▶ [WHAT TO WORK ON]
Convert the entries into a numbered list, starting at the beginning of the entries and going on through the line with "(x=11, y=14)", with blank lines dropped. Leave the pictures out of the list.

Screen-element location records:
--------------------------------

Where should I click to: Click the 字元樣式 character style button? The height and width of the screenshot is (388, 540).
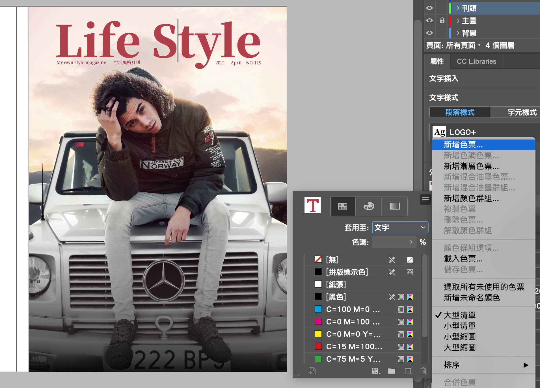[521, 112]
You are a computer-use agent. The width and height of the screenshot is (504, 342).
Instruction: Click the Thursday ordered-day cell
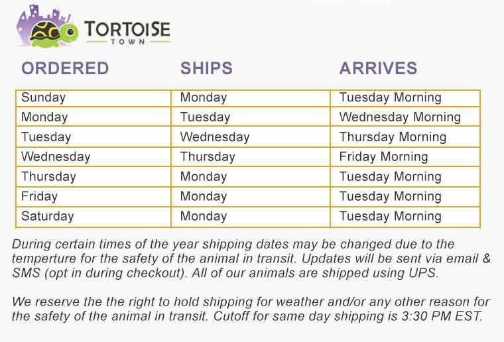94,176
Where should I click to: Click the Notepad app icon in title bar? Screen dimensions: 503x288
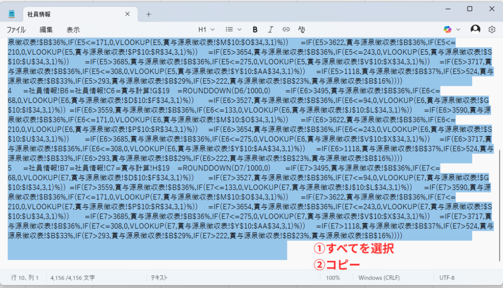(x=11, y=14)
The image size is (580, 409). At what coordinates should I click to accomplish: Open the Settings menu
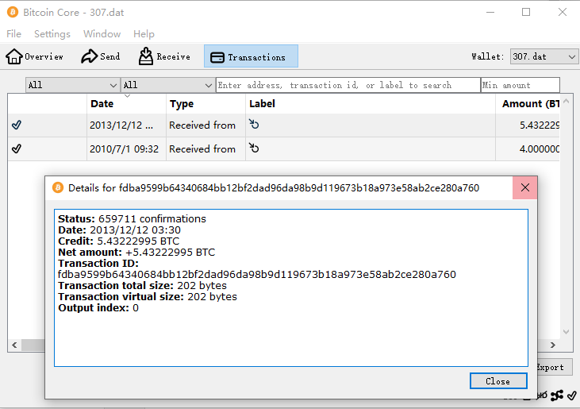pos(52,34)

--------------------------------

▶ [SOLUTION TO THE EXERCISE]
1. Where should I click to: Click the 字元樣式 character style button? The height and width of the screenshot is (388, 540).
2. [521, 112]
3. You are a computer-use agent. The width and height of the screenshot is (504, 342).
4. Instruction: Click the Thursday ordered-day cell
5. 94,176
6. Where should I click to: Click the Notepad app icon in title bar? Screen dimensions: 503x288
7. (x=11, y=14)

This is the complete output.